Interesting piece. A few quibbles:
Greg implies that using tobacco money to prop up state budgets is a winning tactic for the GOP at the state level.
In the short run there is something to this. Presently, the budget surpluses serve a similar function -- they are an even larger bounty that will be used for some combination of tax cuts and spending increases, a win-win situation for the party fortunate enough to be in power, right now the GOP.
BUT, the nature of this political victory is arguably an ideological surrender -- the perpetuation of the current size of the public sector and its revenue system. From this standpoint, the GOP risks a revival of the 'dime-store New Deal' charge. If government is good, why not have the guys who know how to do it up -- the Dems?
Secondly, the tobacco money is likely to erode over time, and the surpluses will vanish in the next recession. But the spending programs will remain. At that point this will create a crisis for the state GOP's, who were prospering on the illusion that government is cheap. Again, this goes to the ideological surrender alluded to above.
Thirdly, even inflated tobacco revenues will remain a small part of state budgets (under five percent, if I'm not mistaken).
Finally, the focus of the article tends to elevate tobacco beyond its necessary importance. Any number of other issues could come up and blow tobacco off the map as an important issue, including on the state level.

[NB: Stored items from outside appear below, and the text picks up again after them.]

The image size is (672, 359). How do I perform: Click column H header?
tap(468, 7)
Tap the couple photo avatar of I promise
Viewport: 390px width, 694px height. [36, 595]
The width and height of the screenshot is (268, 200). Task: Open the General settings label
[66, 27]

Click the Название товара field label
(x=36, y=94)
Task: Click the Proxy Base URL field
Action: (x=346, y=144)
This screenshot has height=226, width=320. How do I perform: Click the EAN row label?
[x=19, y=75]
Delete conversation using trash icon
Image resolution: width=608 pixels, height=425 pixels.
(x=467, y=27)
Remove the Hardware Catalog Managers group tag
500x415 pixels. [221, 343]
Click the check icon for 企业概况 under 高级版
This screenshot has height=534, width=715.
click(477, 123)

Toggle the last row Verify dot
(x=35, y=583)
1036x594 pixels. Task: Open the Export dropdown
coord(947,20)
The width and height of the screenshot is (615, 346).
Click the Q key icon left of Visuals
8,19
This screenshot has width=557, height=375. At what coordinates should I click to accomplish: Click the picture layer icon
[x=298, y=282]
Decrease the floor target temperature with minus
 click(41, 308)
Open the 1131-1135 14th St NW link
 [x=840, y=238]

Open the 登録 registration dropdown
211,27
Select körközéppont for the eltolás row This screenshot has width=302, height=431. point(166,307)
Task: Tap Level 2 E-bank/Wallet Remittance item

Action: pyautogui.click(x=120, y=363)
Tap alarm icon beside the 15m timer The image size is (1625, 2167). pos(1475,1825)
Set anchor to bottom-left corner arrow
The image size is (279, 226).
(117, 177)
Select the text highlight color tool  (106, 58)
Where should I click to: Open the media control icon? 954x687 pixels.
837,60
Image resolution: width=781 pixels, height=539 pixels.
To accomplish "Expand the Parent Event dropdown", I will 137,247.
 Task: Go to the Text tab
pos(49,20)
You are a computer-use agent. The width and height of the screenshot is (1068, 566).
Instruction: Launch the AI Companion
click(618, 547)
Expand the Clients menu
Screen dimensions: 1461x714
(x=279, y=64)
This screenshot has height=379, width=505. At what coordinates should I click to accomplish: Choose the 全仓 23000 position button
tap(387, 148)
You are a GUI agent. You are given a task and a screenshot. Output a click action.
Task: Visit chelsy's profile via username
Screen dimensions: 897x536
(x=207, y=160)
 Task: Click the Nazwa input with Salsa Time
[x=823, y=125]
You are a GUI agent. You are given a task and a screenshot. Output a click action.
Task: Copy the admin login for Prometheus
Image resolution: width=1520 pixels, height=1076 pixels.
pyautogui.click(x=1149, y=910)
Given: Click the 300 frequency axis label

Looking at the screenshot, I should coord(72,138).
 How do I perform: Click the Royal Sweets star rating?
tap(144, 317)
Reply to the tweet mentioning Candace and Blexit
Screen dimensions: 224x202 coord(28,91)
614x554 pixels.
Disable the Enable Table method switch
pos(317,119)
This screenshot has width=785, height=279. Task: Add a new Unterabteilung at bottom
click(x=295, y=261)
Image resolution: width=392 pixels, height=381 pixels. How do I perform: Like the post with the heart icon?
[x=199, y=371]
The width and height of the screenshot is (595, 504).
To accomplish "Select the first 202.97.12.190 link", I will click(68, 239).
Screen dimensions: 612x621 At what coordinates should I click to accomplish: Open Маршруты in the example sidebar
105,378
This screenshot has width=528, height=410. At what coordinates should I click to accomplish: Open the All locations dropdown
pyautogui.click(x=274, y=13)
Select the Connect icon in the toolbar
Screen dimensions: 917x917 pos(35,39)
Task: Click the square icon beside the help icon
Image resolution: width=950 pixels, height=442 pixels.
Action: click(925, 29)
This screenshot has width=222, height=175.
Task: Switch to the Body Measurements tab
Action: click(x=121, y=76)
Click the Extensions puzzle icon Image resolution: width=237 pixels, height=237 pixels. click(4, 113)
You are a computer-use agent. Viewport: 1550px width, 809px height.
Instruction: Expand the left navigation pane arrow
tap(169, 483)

For example: welfare reform will arguably turn into a debacle in three to five years as four developments come to a head: a) the effects of a recession; b) the increasing bite of the 'time limits', meaning more ineligible families in poverty; and c) the job placement mandates on states, which they will not be able to meet; d) the erosion of Federal aid available for welfare-to-work support services.
This is not to say that welfare reform was not an atrocity from the get-go, or that it has not already caused needless suffering. Only that its deficiencies will move from a marginal to a central political concern.